ARTICLE:
....................
As Inside Higher Ed reported, the editors and the entire 31-member editorial board decided to quit their positions, telling Elsevier of the “frustrations of libraries reporting that they could not afford to subscribe to the journal and in some cases couldn’t even figure out what it would cost to subscribe.” Academic library subscription prices have been a major issue in academe for many years now. The Lingua defection is the latest volley in the battle for academic publishing.

All six editors and 31 editorial board members of this distinguished linguistics journal opted to quit to protest Elsevier’s policies on pricing. Then, when their non-compete contracts expired, the editors began work to start a new linguistics OA journal called Glossa. The editors and editorial board members stress that they made sincere efforts to explain their frustrations to the company. Journal pricing as listed on Elsevier’s website for U.S. institutions with student/faculty FTE of 10,000 would pay $2,211 for shared online access, and $1,966 for print today. “Bundled” deals are also available.

Johan Rooryck, executive editor of Lingua explained to Inside Higher Ed that he was “doing this for purely idealistic reasons. I’ve had it. I think you have to move forward and it might as well be linguistics” noting that “linguistics can be a model for other disciplines” in helping change the journal publishing ecosystem.

“The editors will still continue their work for a few more months to fulfill their contractual duties and handle the submissions currently in their care,” Rooryck explained on his Facebook page. “As soon as our contracts release us, we will announce a new journal led by the same team. It will be called ‘Glossa: a journal of general linguistics’, and be published by Ubiquity Press In Fair Open Access.”

Elsevier’s reaction was cool: “We regret that the editors of Lingua have chosen to step down from the journal. The editors will continue in their role for the remainder of this year, after which editorial responsibility will pass to a new team. We will continue our work to maintain Lingua’s high standards into the future. Lingua is widely available to the academic community. It has a range of open access options and is also included in the Research for Life initiatives, enabling access for researchers worldwide. We appreciate the editors’ work on the journal over the years and wish them well.”

As the company notes, “Elsevier has been providing open access publishing options since 2005. Today, researchers can choose to publish open access in over 1,600 established peer-reviewed journals as well as over 300 open access journals and these numbers will continue to grow rapidly. All of Elsevier’s open access publications have been peer reviewed, ensuring that the broader community not only reads the latest research but that it is factual, original and of the highest quality and ethical standards.” The issue; however, isn’t quality or quantity but the cost of journals and Elsevier has been a ready target due to its size and dominance in commercial academic publishing.

OA Emboldens Academics

Many in the academic publishing industry were willing to talk with ATG about the current climate, but needed anonymity in having their comments made public. One very well-regarded university press director noted that “Elsevier and other commercial academic publishers have figured out how to make money on OA (a lot of money as I understand it) so I have every expectation that they will continue to dominate in this area for years to come, and if anyone comes up with a way to make money on OA monographs, they’ll jump into that market too.”

Free University of Berlin linguist, Stefan Müller, reacted strongly with a blog posting obtained by Inside Higher Ed in which he cautioned fellow linguists that ‘you may be flattered by the offer” to woron Lingua in the future, “but think twice: the good reputation of the journal was built by researchers like us. This reputation is now transferred to the new journal,” he wrote. “If you work for Elsevier you are basically doing harm to your community and you will not profit from the reputation of the journal since it is gone now and Elsevier as such has a rather bad reputation because of the ways in which they act commercially and in terms of copyrights …. I would not hire anybody who did something like that and I would object in any search committee I am involved in.”
....................
GIVEN DATA:
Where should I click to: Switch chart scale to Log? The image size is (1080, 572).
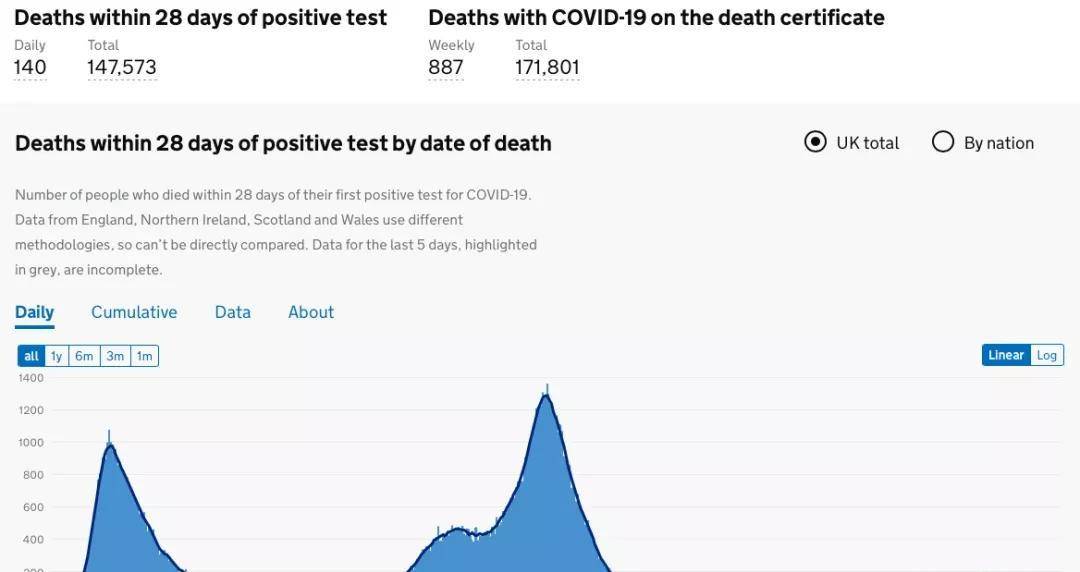(x=1047, y=355)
....................
SET TASK 1:
Answer these questions from the article on the Lingua resignations:
(a) How many members of the editorial board quit?
(b) Under what name will the new journal be published, and by which press?
(c) Since what year has Elsevier offered open access publishing options?
SET TASK 2: Continue the article on the Lingua editors' resignation from Elsevier, starting after its final paragraph.

EXERCISE ANSWER 1:
(a) 31
(b) "Glossa: a journal of general linguistics," published by Ubiquity Press
(c) 2005

EXERCISE ANSWER 2:
Stefan Muller

Via email, Rooryck, who is also a Linguistics professor at Leiden University, told ATG that “the problem is that commercial publishers are misusing their position. Since they own the brands and since we have to publish in these journals since our reputation is linked to prestigious publications. The problem is that we build this reputation. We are working for the publishers as reviewers (for free), we run the scientific parts of journals (often for free), we provide the content (for free) and they charge us enormous amounts for distributing the stuff.”

Fortune magazine’s recent article on the change—which they called a mutiny—believes this action is important because it “says a lot about the ongoing disruption taking place in the formerly sleepy world of academic publishing.” Disruption that seems to be gaining steam from all quarters of academe today.

OA’s Growing Role

Rob Johnson of Research Consulting described the shift to OA in the U.K. in a 2015 report that found “two-thirds of the world’s journals now offer an OA option, with by far the largest proportion following the hybrid model. Meanwhile, subscription-only journals fell between 2012 and 2014, both in numbers and as a proportion of all journals, with the fall particularly marked among those in which U.K. authors publish. This drop can be attributed to growing pressure from research funders who want publishers to adapt their business models to meet new OA reporting requirements. Therefore, we are likely to see a situation where the vast majority of authors will have the option to make their articles immediately OA on publication.”

“Along with the great and undeniable benefits offered to the world of scholarship by the emergence of both OA and Creative Commons licensing, these programs and tools (like all programs and tools) also entail costs and unintended consequences, and have raised some uncomfortable issues,” notes University of Utah’s Rick Anderson. “One such issue has to do with academic freedom. More and more publishers, funding agencies, and academic institutions have begun not only requiring OA of their authors, but also adopting a definition of OA that requires CC BY licensing.” These provisions, Anderson notes, are “being forced into a publishing relationship not of their choosing—as well, in some cases, as an objection to the commercial reappropriation of their work in principle. In some disciplines, particularly in the humanities, authors worry about translations of their work appearing under their names (in accordance with CC BY’s attribution requirements) but without their vetting and approval. Sometimes authors who are anxious to see their work made as freely available to readers as possible balk at granting the world carte blanche to repurpose, alter, or resell their work without permission.”

The key role of publishers in the pre-digital world was clear; however today that role is being questioned given the financial constrictions being applied to research institutions. In a recent PLOS ONE assessment, the authors noted that “young researchers need to publish in prestigious journals to gain tenure, while older researchers need to do the same in order to keep their grants, and, in this environment, publishing in a high impact Elsevier or Springer journal is what ‘counts’. In this general context, the negative effect of various bibliometric indicators in the evaluation of individual researchers cannot be understated. The counting of papers indexed by large-scale bibliometric databases—which mainly cover journals published by commercial publishers, as we have seen in this paper—creates a strong incentive for researchers to publish in these journals, and thus reinforces the control of commercial publishers on the scientific community.” As the digital technology shift continues, it will be interesting to see how these roles, functions, and players change in this dynamic marketplace.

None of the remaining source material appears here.